The output should be identical to the entries that follow.

┏━━

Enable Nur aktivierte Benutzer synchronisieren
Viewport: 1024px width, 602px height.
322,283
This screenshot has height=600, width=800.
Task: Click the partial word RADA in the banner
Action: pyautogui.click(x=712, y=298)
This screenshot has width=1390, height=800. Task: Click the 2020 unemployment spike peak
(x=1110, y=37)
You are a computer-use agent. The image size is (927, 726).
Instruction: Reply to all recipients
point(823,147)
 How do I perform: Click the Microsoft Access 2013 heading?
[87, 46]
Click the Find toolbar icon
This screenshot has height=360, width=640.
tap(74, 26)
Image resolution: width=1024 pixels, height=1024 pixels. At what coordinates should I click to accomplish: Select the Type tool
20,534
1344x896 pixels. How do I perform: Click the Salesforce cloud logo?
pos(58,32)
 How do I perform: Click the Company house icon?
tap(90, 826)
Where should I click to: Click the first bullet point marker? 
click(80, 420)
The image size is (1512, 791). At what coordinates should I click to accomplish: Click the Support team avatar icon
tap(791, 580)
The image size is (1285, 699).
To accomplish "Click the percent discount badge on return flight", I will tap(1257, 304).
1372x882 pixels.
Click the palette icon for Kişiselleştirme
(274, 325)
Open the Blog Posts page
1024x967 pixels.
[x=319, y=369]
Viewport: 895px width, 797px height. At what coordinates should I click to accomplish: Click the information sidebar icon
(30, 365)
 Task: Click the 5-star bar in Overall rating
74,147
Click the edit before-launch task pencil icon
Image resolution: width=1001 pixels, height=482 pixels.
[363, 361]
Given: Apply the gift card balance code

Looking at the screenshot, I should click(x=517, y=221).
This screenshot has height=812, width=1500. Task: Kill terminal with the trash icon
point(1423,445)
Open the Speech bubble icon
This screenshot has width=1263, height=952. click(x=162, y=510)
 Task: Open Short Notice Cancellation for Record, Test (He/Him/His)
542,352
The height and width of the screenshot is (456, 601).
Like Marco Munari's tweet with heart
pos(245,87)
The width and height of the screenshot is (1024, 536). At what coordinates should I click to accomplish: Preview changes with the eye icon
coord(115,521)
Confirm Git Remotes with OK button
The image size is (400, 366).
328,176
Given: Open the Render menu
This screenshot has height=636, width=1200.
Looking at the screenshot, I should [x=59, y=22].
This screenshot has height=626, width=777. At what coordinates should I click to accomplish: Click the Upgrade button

┗━━

* Exercise solution
Enable Nur aktivierte Benutzer synchronisieren
Viewport: 1024px width, 602px height.
322,283
This screenshot has height=600, width=800.
Task: Click the partial word RADA in the banner
Action: pyautogui.click(x=712, y=298)
This screenshot has width=1390, height=800. Task: Click the 2020 unemployment spike peak
(x=1110, y=37)
You are a computer-use agent. The image size is (927, 726).
Instruction: Reply to all recipients
point(823,147)
 How do I perform: Click the Microsoft Access 2013 heading?
[87, 46]
Click the Find toolbar icon
This screenshot has height=360, width=640.
tap(74, 26)
Image resolution: width=1024 pixels, height=1024 pixels. At what coordinates should I click to accomplish: Select the Type tool
20,534
1344x896 pixels. How do I perform: Click the Salesforce cloud logo?
pos(58,32)
 How do I perform: Click the Company house icon?
tap(90, 826)
Where should I click to: Click the first bullet point marker? 
click(80, 420)
The image size is (1512, 791). At what coordinates should I click to accomplish: Click the Support team avatar icon
tap(791, 580)
The image size is (1285, 699).
To accomplish "Click the percent discount badge on return flight", I will tap(1257, 304).
1372x882 pixels.
Click the palette icon for Kişiselleştirme
(274, 325)
Open the Blog Posts page
1024x967 pixels.
[x=319, y=369]
Viewport: 895px width, 797px height. At what coordinates should I click to accomplish: Click the information sidebar icon
(30, 365)
 Task: Click the 5-star bar in Overall rating
74,147
Click the edit before-launch task pencil icon
Image resolution: width=1001 pixels, height=482 pixels.
[363, 361]
Given: Apply the gift card balance code

Looking at the screenshot, I should click(x=517, y=221).
This screenshot has height=812, width=1500. Task: Kill terminal with the trash icon
point(1423,445)
Open the Speech bubble icon
This screenshot has width=1263, height=952. click(x=162, y=510)
 Task: Open Short Notice Cancellation for Record, Test (He/Him/His)
542,352
The height and width of the screenshot is (456, 601).
Like Marco Munari's tweet with heart
pos(245,87)
The width and height of the screenshot is (1024, 536). At what coordinates should I click to accomplish: Preview changes with the eye icon
coord(115,521)
Confirm Git Remotes with OK button
The image size is (400, 366).
328,176
Given: Open the Render menu
This screenshot has height=636, width=1200.
Looking at the screenshot, I should [x=59, y=22].
This screenshot has height=626, width=777. At what coordinates should I click to accomplish: Click the Upgrade button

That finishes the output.